▶ **Excerpted records**:
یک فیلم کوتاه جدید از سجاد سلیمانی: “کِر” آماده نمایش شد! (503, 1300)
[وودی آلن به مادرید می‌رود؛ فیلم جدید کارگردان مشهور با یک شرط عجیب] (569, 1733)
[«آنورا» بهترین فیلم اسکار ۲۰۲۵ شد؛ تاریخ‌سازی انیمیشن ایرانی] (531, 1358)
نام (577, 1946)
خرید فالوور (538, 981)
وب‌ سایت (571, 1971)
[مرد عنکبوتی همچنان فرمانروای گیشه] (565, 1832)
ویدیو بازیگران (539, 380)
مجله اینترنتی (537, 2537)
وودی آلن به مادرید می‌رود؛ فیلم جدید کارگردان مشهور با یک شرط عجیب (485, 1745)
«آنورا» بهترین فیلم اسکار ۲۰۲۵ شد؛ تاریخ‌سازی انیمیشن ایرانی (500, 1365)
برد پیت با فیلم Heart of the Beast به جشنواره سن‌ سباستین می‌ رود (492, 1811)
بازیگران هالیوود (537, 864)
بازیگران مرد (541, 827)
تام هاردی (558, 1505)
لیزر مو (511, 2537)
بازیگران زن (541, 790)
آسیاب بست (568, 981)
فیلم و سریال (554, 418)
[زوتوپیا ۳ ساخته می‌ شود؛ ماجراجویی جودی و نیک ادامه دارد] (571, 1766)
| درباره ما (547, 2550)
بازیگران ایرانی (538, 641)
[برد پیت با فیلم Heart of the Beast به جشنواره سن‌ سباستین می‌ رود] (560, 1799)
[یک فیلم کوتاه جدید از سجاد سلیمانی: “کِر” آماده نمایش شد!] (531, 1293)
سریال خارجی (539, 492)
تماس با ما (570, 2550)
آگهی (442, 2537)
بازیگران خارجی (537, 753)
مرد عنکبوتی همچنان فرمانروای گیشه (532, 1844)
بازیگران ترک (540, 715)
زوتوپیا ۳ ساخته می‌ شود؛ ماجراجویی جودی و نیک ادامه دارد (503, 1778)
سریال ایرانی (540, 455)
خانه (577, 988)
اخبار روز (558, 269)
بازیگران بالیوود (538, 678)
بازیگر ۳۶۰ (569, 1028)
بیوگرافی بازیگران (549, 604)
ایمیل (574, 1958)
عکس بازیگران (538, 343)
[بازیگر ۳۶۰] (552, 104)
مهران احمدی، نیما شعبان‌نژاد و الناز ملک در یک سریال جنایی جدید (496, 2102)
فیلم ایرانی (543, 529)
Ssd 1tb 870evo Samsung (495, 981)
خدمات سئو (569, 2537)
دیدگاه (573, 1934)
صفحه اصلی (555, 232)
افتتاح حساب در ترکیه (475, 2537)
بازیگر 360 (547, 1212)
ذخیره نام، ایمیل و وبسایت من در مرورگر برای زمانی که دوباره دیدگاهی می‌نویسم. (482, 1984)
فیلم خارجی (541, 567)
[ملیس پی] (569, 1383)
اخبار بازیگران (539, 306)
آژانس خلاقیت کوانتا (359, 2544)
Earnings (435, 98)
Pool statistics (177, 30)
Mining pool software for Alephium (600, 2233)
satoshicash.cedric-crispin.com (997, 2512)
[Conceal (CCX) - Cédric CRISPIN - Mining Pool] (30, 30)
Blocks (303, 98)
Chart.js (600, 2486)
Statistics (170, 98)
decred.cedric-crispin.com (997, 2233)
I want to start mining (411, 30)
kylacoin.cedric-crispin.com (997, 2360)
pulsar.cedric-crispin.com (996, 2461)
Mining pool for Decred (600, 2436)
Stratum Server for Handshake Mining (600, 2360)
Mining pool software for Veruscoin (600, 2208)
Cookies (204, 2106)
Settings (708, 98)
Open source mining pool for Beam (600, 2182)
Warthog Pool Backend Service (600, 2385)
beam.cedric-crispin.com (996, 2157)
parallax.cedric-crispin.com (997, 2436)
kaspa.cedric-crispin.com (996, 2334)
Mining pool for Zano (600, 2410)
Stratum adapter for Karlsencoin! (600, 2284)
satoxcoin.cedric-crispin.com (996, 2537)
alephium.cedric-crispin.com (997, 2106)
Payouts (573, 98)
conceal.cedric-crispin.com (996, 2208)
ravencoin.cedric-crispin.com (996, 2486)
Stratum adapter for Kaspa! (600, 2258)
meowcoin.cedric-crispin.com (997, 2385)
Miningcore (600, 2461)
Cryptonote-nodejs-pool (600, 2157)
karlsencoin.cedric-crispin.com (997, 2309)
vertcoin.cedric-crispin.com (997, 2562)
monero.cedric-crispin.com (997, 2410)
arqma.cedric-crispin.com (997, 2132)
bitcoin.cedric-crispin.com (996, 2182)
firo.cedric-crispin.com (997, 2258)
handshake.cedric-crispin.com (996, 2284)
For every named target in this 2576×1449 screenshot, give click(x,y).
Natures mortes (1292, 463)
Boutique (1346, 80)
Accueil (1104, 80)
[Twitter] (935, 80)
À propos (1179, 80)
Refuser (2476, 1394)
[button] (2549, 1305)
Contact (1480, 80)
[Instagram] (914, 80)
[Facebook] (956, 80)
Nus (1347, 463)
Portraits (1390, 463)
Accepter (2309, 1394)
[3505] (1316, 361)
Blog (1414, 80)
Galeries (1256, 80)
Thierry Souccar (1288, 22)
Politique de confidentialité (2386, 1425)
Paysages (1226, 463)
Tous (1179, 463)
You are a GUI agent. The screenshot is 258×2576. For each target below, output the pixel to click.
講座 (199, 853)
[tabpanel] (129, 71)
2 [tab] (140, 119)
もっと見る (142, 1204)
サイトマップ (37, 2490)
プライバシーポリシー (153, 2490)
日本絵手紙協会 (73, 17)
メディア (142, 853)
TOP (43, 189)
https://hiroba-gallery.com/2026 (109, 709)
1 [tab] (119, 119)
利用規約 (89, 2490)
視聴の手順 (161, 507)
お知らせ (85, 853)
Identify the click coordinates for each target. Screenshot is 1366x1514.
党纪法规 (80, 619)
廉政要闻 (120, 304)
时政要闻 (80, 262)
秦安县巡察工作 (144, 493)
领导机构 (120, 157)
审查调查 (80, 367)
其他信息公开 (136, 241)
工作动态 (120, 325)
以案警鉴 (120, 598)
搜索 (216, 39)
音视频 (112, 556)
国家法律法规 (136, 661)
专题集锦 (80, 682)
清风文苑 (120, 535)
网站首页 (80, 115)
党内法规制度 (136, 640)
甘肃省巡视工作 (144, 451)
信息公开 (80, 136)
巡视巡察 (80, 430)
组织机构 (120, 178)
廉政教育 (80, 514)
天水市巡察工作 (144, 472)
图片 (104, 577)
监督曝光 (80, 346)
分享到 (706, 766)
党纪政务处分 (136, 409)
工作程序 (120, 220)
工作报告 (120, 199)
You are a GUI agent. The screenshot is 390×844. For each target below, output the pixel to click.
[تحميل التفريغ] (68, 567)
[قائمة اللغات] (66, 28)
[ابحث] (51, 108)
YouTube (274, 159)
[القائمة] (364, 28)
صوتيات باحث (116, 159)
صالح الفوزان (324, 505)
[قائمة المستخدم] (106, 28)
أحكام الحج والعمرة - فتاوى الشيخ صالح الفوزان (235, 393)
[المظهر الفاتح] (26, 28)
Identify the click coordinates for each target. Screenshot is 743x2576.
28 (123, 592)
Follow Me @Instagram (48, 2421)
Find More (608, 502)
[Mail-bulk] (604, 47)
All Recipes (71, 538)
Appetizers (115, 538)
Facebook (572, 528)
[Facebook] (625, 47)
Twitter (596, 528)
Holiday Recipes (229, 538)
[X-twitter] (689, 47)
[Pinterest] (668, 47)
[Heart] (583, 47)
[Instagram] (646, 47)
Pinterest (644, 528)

▶ **Task item**:
Your answer must be the full listing, copied exactly.

▶ **Answer space**:
یک فیلم کوتاه جدید از سجاد سلیمانی: “کِر” آماده نمایش شد! (503, 1300)
[وودی آلن به مادرید می‌رود؛ فیلم جدید کارگردان مشهور با یک شرط عجیب] (569, 1733)
[«آنورا» بهترین فیلم اسکار ۲۰۲۵ شد؛ تاریخ‌سازی انیمیشن ایرانی] (531, 1358)
نام (577, 1946)
خرید فالوور (538, 981)
وب‌ سایت (571, 1971)
[مرد عنکبوتی همچنان فرمانروای گیشه] (565, 1832)
ویدیو بازیگران (539, 380)
مجله اینترنتی (537, 2537)
وودی آلن به مادرید می‌رود؛ فیلم جدید کارگردان مشهور با یک شرط عجیب (485, 1745)
«آنورا» بهترین فیلم اسکار ۲۰۲۵ شد؛ تاریخ‌سازی انیمیشن ایرانی (500, 1365)
برد پیت با فیلم Heart of the Beast به جشنواره سن‌ سباستین می‌ رود (492, 1811)
بازیگران هالیوود (537, 864)
بازیگران مرد (541, 827)
تام هاردی (558, 1505)
لیزر مو (511, 2537)
بازیگران زن (541, 790)
آسیاب بست (568, 981)
فیلم و سریال (554, 418)
[زوتوپیا ۳ ساخته می‌ شود؛ ماجراجویی جودی و نیک ادامه دارد] (571, 1766)
| درباره ما (547, 2550)
بازیگران ایرانی (538, 641)
[برد پیت با فیلم Heart of the Beast به جشنواره سن‌ سباستین می‌ رود] (560, 1799)
[یک فیلم کوتاه جدید از سجاد سلیمانی: “کِر” آماده نمایش شد!] (531, 1293)
سریال خارجی (539, 492)
تماس با ما (570, 2550)
آگهی (442, 2537)
بازیگران خارجی (537, 753)
مرد عنکبوتی همچنان فرمانروای گیشه (532, 1844)
بازیگران ترک (540, 715)
زوتوپیا ۳ ساخته می‌ شود؛ ماجراجویی جودی و نیک ادامه دارد (503, 1778)
سریال ایرانی (540, 455)
خانه (577, 988)
اخبار روز (558, 269)
بازیگران بالیوود (538, 678)
بازیگر ۳۶۰ (569, 1028)
بیوگرافی بازیگران (549, 604)
ایمیل (574, 1958)
عکس بازیگران (538, 343)
[بازیگر ۳۶۰] (552, 104)
مهران احمدی، نیما شعبان‌نژاد و الناز ملک در یک سریال جنایی جدید (496, 2102)
فیلم ایرانی (543, 529)
Ssd 1tb 870evo Samsung (495, 981)
خدمات سئو (569, 2537)
دیدگاه (573, 1934)
صفحه اصلی (555, 232)
افتتاح حساب در ترکیه (475, 2537)
بازیگر 360 (547, 1212)
ذخیره نام، ایمیل و وبسایت من در مرورگر برای زمانی که دوباره دیدگاهی می‌نویسم. (482, 1984)
فیلم خارجی (541, 567)
[ملیس پی] (569, 1383)
اخبار بازیگران (539, 306)
آژانس خلاقیت کوانتا (359, 2544)
Earnings (435, 98)
Pool statistics (177, 30)
Mining pool software for Alephium (600, 2233)
satoshicash.cedric-crispin.com (997, 2512)
[Conceal (CCX) - Cédric CRISPIN - Mining Pool] (30, 30)
Blocks (303, 98)
Chart.js (600, 2486)
Statistics (170, 98)
decred.cedric-crispin.com (997, 2233)
I want to start mining (411, 30)
kylacoin.cedric-crispin.com (997, 2360)
pulsar.cedric-crispin.com (996, 2461)
Mining pool for Decred (600, 2436)
Stratum Server for Handshake Mining (600, 2360)
Mining pool software for Veruscoin (600, 2208)
Cookies (204, 2106)
Settings (708, 98)
Open source mining pool for Beam (600, 2182)
Warthog Pool Backend Service (600, 2385)
beam.cedric-crispin.com (996, 2157)
parallax.cedric-crispin.com (997, 2436)
kaspa.cedric-crispin.com (996, 2334)
Mining pool for Zano (600, 2410)
Stratum adapter for Karlsencoin! (600, 2284)
satoxcoin.cedric-crispin.com (996, 2537)
alephium.cedric-crispin.com (997, 2106)
Payouts (573, 98)
conceal.cedric-crispin.com (996, 2208)
ravencoin.cedric-crispin.com (996, 2486)
Stratum adapter for Kaspa! (600, 2258)
meowcoin.cedric-crispin.com (997, 2385)
Miningcore (600, 2461)
Cryptonote-nodejs-pool (600, 2157)
karlsencoin.cedric-crispin.com (997, 2309)
vertcoin.cedric-crispin.com (997, 2562)
monero.cedric-crispin.com (997, 2410)
arqma.cedric-crispin.com (997, 2132)
bitcoin.cedric-crispin.com (996, 2182)
firo.cedric-crispin.com (997, 2258)
handshake.cedric-crispin.com (996, 2284)
For every named target in this 2576×1449 screenshot, give click(x,y).
Natures mortes (1292, 463)
Boutique (1346, 80)
Accueil (1104, 80)
[Twitter] (935, 80)
À propos (1179, 80)
Refuser (2476, 1394)
[button] (2549, 1305)
Contact (1480, 80)
[Instagram] (914, 80)
[Facebook] (956, 80)
Nus (1347, 463)
Portraits (1390, 463)
Accepter (2309, 1394)
[3505] (1316, 361)
Blog (1414, 80)
Galeries (1256, 80)
Thierry Souccar (1288, 22)
Politique de confidentialité (2386, 1425)
Paysages (1226, 463)
Tous (1179, 463)
You are a GUI agent. The screenshot is 258×2576. For each target below, output the pixel to click.
講座 (199, 853)
[tabpanel] (129, 71)
2 [tab] (140, 119)
もっと見る (142, 1204)
サイトマップ (37, 2490)
プライバシーポリシー (153, 2490)
日本絵手紙協会 (73, 17)
メディア (142, 853)
TOP (43, 189)
https://hiroba-gallery.com/2026 (109, 709)
1 [tab] (119, 119)
利用規約 (89, 2490)
視聴の手順 (161, 507)
お知らせ (85, 853)
Identify the click coordinates for each target. Screenshot is 1366x1514.
党纪法规 (80, 619)
廉政要闻 (120, 304)
时政要闻 (80, 262)
秦安县巡察工作 (144, 493)
领导机构 (120, 157)
审查调查 (80, 367)
其他信息公开 (136, 241)
工作动态 (120, 325)
以案警鉴 (120, 598)
搜索 (216, 39)
音视频 (112, 556)
国家法律法规 (136, 661)
专题集锦 (80, 682)
清风文苑 (120, 535)
网站首页 (80, 115)
党内法规制度 (136, 640)
甘肃省巡视工作 (144, 451)
信息公开 (80, 136)
巡视巡察 (80, 430)
组织机构 (120, 178)
廉政教育 (80, 514)
天水市巡察工作 (144, 472)
图片 (104, 577)
监督曝光 (80, 346)
分享到 (706, 766)
党纪政务处分 (136, 409)
工作程序 (120, 220)
工作报告 (120, 199)
You are a GUI agent. The screenshot is 390×844. For each target below, output the pixel to click.
[تحميل التفريغ] (68, 567)
[قائمة اللغات] (66, 28)
[ابحث] (51, 108)
YouTube (274, 159)
[القائمة] (364, 28)
صوتيات باحث (116, 159)
صالح الفوزان (324, 505)
[قائمة المستخدم] (106, 28)
أحكام الحج والعمرة - فتاوى الشيخ صالح الفوزان (235, 393)
[المظهر الفاتح] (26, 28)
Identify the click coordinates for each target. Screenshot is 743x2576.
28 (123, 592)
Follow Me @Instagram (48, 2421)
Find More (608, 502)
[Mail-bulk] (604, 47)
All Recipes (71, 538)
Appetizers (115, 538)
Facebook (572, 528)
[Facebook] (625, 47)
Twitter (596, 528)
Holiday Recipes (229, 538)
[X-twitter] (689, 47)
[Pinterest] (668, 47)
[Heart] (583, 47)
[Instagram] (646, 47)
Pinterest (644, 528)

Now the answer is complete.